Task statement — Copy each item below word for word, keeping every character and line break unchanged.

begin Extracted records

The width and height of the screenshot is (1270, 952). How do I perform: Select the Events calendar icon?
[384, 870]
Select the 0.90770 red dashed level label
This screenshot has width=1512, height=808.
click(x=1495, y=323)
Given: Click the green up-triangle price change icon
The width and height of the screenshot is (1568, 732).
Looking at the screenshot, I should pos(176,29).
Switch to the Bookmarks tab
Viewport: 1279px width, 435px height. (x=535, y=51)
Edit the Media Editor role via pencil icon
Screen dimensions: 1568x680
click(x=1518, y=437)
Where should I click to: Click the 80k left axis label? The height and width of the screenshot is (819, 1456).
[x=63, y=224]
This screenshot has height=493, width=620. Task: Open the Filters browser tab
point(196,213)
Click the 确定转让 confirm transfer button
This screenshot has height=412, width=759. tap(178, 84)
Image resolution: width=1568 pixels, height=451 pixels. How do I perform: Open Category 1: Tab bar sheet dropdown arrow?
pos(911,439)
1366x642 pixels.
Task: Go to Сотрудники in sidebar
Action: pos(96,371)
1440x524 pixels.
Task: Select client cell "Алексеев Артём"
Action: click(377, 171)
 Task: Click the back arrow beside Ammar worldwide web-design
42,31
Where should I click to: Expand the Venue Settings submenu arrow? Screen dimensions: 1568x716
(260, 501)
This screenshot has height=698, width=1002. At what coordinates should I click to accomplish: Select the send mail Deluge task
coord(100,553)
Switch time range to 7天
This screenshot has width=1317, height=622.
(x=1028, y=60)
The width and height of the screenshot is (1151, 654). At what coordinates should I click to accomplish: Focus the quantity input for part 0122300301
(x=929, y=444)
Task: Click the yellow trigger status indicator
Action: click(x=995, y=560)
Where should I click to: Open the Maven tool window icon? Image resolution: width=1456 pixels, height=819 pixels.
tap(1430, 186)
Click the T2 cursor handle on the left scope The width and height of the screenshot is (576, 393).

end Extracted records

Response to this task —
The width and height of the screenshot is (1270, 952). How do I perform: Select the Events calendar icon?
[384, 870]
Select the 0.90770 red dashed level label
This screenshot has width=1512, height=808.
click(x=1495, y=323)
Given: Click the green up-triangle price change icon
The width and height of the screenshot is (1568, 732).
Looking at the screenshot, I should pos(176,29).
Switch to the Bookmarks tab
Viewport: 1279px width, 435px height. (x=535, y=51)
Edit the Media Editor role via pencil icon
Screen dimensions: 1568x680
click(x=1518, y=437)
Where should I click to: Click the 80k left axis label? The height and width of the screenshot is (819, 1456).
[x=63, y=224]
This screenshot has height=493, width=620. Task: Open the Filters browser tab
point(196,213)
Click the 确定转让 confirm transfer button
This screenshot has height=412, width=759. tap(178, 84)
Image resolution: width=1568 pixels, height=451 pixels. How do I perform: Open Category 1: Tab bar sheet dropdown arrow?
pos(911,439)
1366x642 pixels.
Task: Go to Сотрудники in sidebar
Action: pos(96,371)
1440x524 pixels.
Task: Select client cell "Алексеев Артём"
Action: click(377, 171)
 Task: Click the back arrow beside Ammar worldwide web-design
42,31
Where should I click to: Expand the Venue Settings submenu arrow? Screen dimensions: 1568x716
(260, 501)
This screenshot has height=698, width=1002. At what coordinates should I click to accomplish: Select the send mail Deluge task
coord(100,553)
Switch time range to 7天
This screenshot has width=1317, height=622.
(x=1028, y=60)
The width and height of the screenshot is (1151, 654). At what coordinates should I click to accomplish: Focus the quantity input for part 0122300301
(x=929, y=444)
Task: Click the yellow trigger status indicator
Action: click(x=995, y=560)
Where should I click to: Open the Maven tool window icon? Image resolution: width=1456 pixels, height=819 pixels.
tap(1430, 186)
Click the T2 cursor handle on the left scope The width and height of the screenshot is (576, 393).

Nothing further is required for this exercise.